No verão do hemisfério norte, o problema será outro. Com o calor, o ar torna-se menos denso, o que dificulta a capacidade das asas de sustentar o avião na decolagem. Por isso, em julho e agosto, em aeroportos tais como o de Barajas, em Madri, os voos mais pesados estão programadas para as horas mais frescas do dia e decolam na pista mais longa. Às vezes isso não é suficiente, e é preciso diminuir o peso do avião soltando lastro, seja reduzindo a quantidade de combustível, de carga ou até mesmo de passageiros. O problema também é bem conhecido em aeroportos como os de Quito (Equador) e Cidade do México, a mais de 2.000 metros de altitude, ou o de La Paz (Bolívia), a 4.061 metros de altitude.
Em condições de altitude ou muito calor, os aviões precisam diminuir o peso para decolar
“A altitude do aeroporto tem o mesmo efeito que o aumento das temperaturas, porque, em altitudes mais elevadas, a densidade do ar é menor, por isso os aviões têm de ir mais rápido para decolar. É fazer isso ou reduzir o peso”, diz o pesquisador da Universidade Columbia (EUA), Ethan Coffel. Com os colegas da NASA, Coffel estudou como o aquecimento global afetaria as restrições de peso das aeronaves.

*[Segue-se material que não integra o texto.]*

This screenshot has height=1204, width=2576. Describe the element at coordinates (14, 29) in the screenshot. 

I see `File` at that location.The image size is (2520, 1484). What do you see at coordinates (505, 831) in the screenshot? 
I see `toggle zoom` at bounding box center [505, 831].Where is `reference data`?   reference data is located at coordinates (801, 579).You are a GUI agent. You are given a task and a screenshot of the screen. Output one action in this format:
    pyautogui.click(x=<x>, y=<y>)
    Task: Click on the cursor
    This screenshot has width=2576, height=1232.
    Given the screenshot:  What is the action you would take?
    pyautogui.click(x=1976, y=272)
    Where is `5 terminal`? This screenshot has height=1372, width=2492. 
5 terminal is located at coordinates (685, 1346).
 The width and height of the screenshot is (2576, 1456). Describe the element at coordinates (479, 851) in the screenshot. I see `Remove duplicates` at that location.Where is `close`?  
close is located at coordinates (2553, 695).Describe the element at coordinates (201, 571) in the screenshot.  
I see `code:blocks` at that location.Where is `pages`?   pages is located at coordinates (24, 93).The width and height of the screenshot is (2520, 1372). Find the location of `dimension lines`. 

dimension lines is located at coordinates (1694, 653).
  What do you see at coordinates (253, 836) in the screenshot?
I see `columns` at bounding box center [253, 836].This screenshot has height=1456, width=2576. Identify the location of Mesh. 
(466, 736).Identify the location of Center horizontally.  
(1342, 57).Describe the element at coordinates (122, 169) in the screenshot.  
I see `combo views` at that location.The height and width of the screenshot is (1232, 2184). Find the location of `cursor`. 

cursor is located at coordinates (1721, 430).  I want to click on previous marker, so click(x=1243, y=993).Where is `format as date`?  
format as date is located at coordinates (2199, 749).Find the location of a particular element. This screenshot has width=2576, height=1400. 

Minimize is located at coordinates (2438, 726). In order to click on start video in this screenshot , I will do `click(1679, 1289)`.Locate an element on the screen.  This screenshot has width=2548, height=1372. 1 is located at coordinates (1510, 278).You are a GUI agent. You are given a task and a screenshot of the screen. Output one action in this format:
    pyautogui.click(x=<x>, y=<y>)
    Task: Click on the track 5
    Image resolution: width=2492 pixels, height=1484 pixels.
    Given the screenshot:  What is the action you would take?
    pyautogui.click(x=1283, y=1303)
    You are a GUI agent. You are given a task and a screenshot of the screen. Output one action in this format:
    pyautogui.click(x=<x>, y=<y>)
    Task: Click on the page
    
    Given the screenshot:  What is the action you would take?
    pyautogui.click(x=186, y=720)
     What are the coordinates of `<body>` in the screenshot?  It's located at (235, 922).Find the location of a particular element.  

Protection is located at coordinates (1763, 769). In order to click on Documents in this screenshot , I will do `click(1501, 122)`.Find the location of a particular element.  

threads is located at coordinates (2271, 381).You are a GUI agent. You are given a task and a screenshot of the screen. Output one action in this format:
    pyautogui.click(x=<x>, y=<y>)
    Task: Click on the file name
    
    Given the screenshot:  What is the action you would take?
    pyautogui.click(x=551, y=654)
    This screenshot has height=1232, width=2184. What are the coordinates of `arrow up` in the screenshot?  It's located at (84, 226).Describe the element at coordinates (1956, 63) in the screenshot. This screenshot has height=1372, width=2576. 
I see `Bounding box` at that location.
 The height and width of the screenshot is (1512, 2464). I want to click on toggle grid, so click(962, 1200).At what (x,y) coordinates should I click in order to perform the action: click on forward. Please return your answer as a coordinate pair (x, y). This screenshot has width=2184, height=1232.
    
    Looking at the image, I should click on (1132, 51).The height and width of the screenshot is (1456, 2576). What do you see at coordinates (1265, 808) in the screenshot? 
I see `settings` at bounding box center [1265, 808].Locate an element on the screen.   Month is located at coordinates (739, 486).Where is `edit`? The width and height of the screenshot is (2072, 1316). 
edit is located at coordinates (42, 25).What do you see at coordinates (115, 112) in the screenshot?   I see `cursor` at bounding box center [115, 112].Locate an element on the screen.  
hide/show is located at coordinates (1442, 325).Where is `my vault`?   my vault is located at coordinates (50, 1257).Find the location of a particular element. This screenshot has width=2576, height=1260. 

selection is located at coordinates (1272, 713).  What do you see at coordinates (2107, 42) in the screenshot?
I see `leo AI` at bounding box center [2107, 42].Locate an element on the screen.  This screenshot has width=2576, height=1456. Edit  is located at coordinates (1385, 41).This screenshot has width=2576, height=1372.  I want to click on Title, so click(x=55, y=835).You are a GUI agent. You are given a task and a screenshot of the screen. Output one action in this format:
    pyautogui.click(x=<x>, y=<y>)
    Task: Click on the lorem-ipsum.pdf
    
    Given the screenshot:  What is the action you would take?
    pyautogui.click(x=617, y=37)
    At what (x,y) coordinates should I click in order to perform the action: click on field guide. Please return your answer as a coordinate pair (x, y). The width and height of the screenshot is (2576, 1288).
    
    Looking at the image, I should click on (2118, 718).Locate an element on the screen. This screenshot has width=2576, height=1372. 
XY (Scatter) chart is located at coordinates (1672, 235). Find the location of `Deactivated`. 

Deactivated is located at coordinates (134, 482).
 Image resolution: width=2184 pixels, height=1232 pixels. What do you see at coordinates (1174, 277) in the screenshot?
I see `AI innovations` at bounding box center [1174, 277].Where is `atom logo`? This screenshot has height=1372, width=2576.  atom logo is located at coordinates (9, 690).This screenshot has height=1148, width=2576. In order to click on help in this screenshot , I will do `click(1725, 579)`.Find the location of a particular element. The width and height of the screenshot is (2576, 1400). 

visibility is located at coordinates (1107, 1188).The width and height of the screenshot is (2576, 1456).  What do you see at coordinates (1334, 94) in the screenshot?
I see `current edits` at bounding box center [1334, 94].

Os pesquisadores usaram para seus cálculos as especificações de um Boeing 737 da série 800, um avião de curto e médio alcance. Usaram como modelo quatro aeroportos dos Estados Unidos: um muito quente no verão (Phoenix), outro elevado (Denver, a 1.600 metros acima do nível do mar) e dois com pistas relativamente curtas (o Aeroporto Reagan, em Washington, e o LaGuardia, em Nova York). À medida que o século avance, os quatro aeroportos terão de aumentar as restrições de peso na decolagem e muitos voos deverão deixar passageiros em terra.